##### Provided data

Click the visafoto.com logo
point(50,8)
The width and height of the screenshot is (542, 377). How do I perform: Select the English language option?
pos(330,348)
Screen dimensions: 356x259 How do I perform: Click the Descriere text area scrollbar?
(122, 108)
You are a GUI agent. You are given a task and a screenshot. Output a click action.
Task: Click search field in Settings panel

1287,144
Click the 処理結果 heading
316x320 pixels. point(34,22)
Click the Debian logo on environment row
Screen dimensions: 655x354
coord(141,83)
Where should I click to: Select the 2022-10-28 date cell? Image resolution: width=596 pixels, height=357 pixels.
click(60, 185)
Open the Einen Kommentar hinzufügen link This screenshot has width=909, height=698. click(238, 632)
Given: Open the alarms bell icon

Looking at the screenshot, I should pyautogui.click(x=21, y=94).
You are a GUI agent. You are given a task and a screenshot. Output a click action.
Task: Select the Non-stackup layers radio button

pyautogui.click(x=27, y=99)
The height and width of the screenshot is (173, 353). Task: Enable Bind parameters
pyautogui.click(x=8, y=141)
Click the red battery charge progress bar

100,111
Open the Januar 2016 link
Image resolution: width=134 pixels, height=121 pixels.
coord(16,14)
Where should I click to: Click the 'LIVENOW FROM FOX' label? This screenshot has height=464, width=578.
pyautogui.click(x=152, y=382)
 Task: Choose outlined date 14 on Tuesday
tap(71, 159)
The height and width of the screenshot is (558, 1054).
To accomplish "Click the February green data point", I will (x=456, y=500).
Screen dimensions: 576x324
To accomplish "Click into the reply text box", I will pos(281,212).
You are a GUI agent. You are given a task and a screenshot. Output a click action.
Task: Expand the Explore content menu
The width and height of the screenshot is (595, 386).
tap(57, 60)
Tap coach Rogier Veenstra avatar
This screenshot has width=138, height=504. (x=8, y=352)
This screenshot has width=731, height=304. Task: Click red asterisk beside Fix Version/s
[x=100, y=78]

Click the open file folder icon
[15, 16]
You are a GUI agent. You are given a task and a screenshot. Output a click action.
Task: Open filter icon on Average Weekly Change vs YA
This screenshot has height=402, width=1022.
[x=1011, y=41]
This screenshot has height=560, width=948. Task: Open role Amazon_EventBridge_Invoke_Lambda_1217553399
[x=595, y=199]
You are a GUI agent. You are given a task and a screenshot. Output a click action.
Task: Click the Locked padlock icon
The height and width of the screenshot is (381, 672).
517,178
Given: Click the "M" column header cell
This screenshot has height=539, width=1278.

##########

**Assigned task:** Would you copy out all of the entries exactly?

**Exercise solution:**
Click the visafoto.com logo
point(50,8)
The width and height of the screenshot is (542, 377). How do I perform: Select the English language option?
pos(330,348)
Screen dimensions: 356x259 How do I perform: Click the Descriere text area scrollbar?
(122, 108)
You are a GUI agent. You are given a task and a screenshot. Output a click action.
Task: Click search field in Settings panel

1287,144
Click the 処理結果 heading
316x320 pixels. point(34,22)
Click the Debian logo on environment row
Screen dimensions: 655x354
coord(141,83)
Where should I click to: Select the 2022-10-28 date cell? Image resolution: width=596 pixels, height=357 pixels.
click(60, 185)
Open the Einen Kommentar hinzufügen link This screenshot has width=909, height=698. click(238, 632)
Given: Open the alarms bell icon

Looking at the screenshot, I should pyautogui.click(x=21, y=94).
You are a GUI agent. You are given a task and a screenshot. Output a click action.
Task: Select the Non-stackup layers radio button

pyautogui.click(x=27, y=99)
The height and width of the screenshot is (173, 353). Task: Enable Bind parameters
pyautogui.click(x=8, y=141)
Click the red battery charge progress bar

100,111
Open the Januar 2016 link
Image resolution: width=134 pixels, height=121 pixels.
coord(16,14)
Where should I click to: Click the 'LIVENOW FROM FOX' label? This screenshot has height=464, width=578.
pyautogui.click(x=152, y=382)
 Task: Choose outlined date 14 on Tuesday
tap(71, 159)
The height and width of the screenshot is (558, 1054).
To accomplish "Click the February green data point", I will (x=456, y=500).
Screen dimensions: 576x324
To accomplish "Click into the reply text box", I will pos(281,212).
You are a GUI agent. You are given a task and a screenshot. Output a click action.
Task: Expand the Explore content menu
The width and height of the screenshot is (595, 386).
tap(57, 60)
Tap coach Rogier Veenstra avatar
This screenshot has width=138, height=504. (x=8, y=352)
This screenshot has width=731, height=304. Task: Click red asterisk beside Fix Version/s
[x=100, y=78]

Click the open file folder icon
[15, 16]
You are a GUI agent. You are given a task and a screenshot. Output a click action.
Task: Open filter icon on Average Weekly Change vs YA
This screenshot has height=402, width=1022.
[x=1011, y=41]
This screenshot has height=560, width=948. Task: Open role Amazon_EventBridge_Invoke_Lambda_1217553399
[x=595, y=199]
You are a GUI agent. You are given a task and a screenshot. Output a click action.
Task: Click the Locked padlock icon
The height and width of the screenshot is (381, 672).
517,178
Given: Click the "M" column header cell
This screenshot has height=539, width=1278.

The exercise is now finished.